Personal Health

All 8 Members of This Family Caught COVID-19 After One Person Gave an Elderly Friend a Car Ride

Person is using city transportation like car and taxi while using a phone

A New Jersey nurse has a warning for anyone not taking COVID-19 seriously: "You can't let your guard down for one second."

Sofia Burke, who has cared for many COVID-19 patients at the North Haledon nursing home, knows what it's like to be blindsided by the coronavirus, but she didn't get sick as a result of her work. After her mother gave an elderly friend a ride home in November, the whole family became infected. The friend had a cough, but Burke's mother had no idea she was infected with the coronavirus. By Thanksgiving, all eight members of Burke's family—who all live in the same household—had caught COVID-19.

"My mother is home with oxygen unable to breathe on her own after being in the hospital for six days," Burke, 43, recently told NorthJersey.com from her hospital bed. "My child, my two year old with diabetes, contracted the virus. She had to endure high fever and now has COVID." Her husband, brother, and older children are recovering or still being treated.

After they discovered her mother had been exposed, Burke said the family tried its hardest to protect her 93-year-old father. "We tried to wear masks in the house and did everything we could to keep my father safe," she said. And she, her mother, and her son tried to quarantine in one room to protect him, but this resulted in them catching the virus. Sadly, Burke's father died from COVID-19 last week, after a week on a ventilator.

When Burke got sick her husband took her to the emergency room, and she was diagnosed with pneumonia caused by COVID-19. She was treated with steroids and the antiviral drug remdesivir, and fitted with a mask to boost oxygen concentration.

Despite being healthy before getting COVID-19—she's a keen runner and swimmer—Burke revealed that she's "not getting any better." She explained that although she feels good mentally, her lungs feel "stuck—"it's like you're gasping for air when you do any activity," she said. But the hardest part of the illness has been the inability to properly grieve for her father. "I think it hasn't fully hit me that he's gone, really gone," she said. "With my shortness of breath, I couldn't even cry. Every time I cry, my oxygen goes down."

Although Burke's mother was discharged from the hospital after six days, she still needs supplemental oxygen for even the smallest exertion.

It's not clear if Burke's mom and her elderly passenger wore masks during the car ride, but even if they had, they wouldn't have completely eliminated the risk of transmission. For that reason, experts advise against car-sharing if someone has COVID-19. "I discourage any unnecessary travel by a patient during an active COVID-19 infection because the close quarters of a vehicle put others at risk, even while masked," Valerie Fitzhugh, MD, associate professor and interim chair of the Department of Pathology at the Rutgers New Jersey Medical School and Rutgers Robert Wood Johnson Medical School, previously told Health.

Of course, in some situations car rides with other people are unavoidable. But if you can possibly avoid it, you definitely should. "If you're going to the hospital or to seek medical care, that's usually the exception we would grant for someone who has an active case of COVID-19 that is contagious," Amesh A. Adalja, MD, senior scholar at the Johns Hopkins Center for Health Security, previously told Health. If you do need to be in the car with a patient who has COVID-19, or if you have COVID-19 and need someone to drive you to get medical care, it's important to open the windows, and wear masks at all times. "But outside of emergency situations, this is not recommended," Dr. Adalja warned.

The Centers for Disease Control and Prevention (CDC) also recommends that people with COVID-19 avoid public transportation, ride-sharing, or taxis.
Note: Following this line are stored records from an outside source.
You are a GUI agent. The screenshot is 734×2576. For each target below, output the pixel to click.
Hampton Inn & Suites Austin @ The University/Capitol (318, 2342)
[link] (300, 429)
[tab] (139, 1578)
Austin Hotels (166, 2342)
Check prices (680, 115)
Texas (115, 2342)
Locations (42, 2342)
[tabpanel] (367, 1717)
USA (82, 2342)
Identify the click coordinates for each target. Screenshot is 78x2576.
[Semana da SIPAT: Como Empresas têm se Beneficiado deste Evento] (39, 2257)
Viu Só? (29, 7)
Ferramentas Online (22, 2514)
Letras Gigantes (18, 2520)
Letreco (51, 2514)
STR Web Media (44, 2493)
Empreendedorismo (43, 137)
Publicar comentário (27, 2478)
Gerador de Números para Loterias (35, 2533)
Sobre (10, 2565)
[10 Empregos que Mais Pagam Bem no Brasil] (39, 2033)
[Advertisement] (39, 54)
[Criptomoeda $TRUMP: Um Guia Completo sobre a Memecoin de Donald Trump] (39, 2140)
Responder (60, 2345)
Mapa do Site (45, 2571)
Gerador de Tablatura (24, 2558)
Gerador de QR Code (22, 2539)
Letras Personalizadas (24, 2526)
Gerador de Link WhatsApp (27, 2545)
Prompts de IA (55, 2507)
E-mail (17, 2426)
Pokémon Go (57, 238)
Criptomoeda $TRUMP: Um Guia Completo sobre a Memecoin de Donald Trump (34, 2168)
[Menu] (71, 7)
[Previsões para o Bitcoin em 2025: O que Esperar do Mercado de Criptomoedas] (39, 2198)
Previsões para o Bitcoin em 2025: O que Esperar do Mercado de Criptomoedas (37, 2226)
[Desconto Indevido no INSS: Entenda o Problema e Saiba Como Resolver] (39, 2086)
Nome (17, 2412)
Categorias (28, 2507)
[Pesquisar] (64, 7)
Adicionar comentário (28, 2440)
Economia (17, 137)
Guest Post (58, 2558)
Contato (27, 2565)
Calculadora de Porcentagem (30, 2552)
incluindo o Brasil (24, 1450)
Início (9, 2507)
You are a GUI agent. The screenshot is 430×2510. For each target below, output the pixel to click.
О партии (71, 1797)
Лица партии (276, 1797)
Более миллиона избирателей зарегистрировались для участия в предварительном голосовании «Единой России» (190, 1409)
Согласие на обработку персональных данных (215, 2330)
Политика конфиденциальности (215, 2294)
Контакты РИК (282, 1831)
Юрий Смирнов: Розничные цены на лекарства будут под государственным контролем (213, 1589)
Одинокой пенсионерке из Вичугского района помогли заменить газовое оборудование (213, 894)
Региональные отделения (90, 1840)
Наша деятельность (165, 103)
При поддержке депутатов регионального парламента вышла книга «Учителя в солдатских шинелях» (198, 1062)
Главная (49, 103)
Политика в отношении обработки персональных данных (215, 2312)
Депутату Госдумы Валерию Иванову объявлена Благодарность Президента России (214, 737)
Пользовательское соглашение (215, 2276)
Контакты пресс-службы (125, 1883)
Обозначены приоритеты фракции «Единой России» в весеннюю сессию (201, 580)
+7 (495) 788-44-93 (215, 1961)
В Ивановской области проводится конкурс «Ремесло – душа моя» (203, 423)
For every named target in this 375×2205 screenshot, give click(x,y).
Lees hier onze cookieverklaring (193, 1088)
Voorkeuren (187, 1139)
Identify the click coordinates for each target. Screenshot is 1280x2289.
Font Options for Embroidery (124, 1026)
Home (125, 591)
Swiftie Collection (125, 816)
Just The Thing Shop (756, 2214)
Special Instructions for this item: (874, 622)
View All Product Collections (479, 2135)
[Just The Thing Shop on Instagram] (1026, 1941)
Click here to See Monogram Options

And if you have a confirmed case of COVID-19, the advice is to stay home apart from getting medical care.

Being a nurse herself, Burke knows more than anyone how much pressure hospital staff are under during the pandemic, and she expressed her gratitude to the staff who cared for her family members and continue to care for her. "I want to say thank you to this hospital for everything they have done for me and my family," she said. "I want to say thank you to all the front-line people working so hard."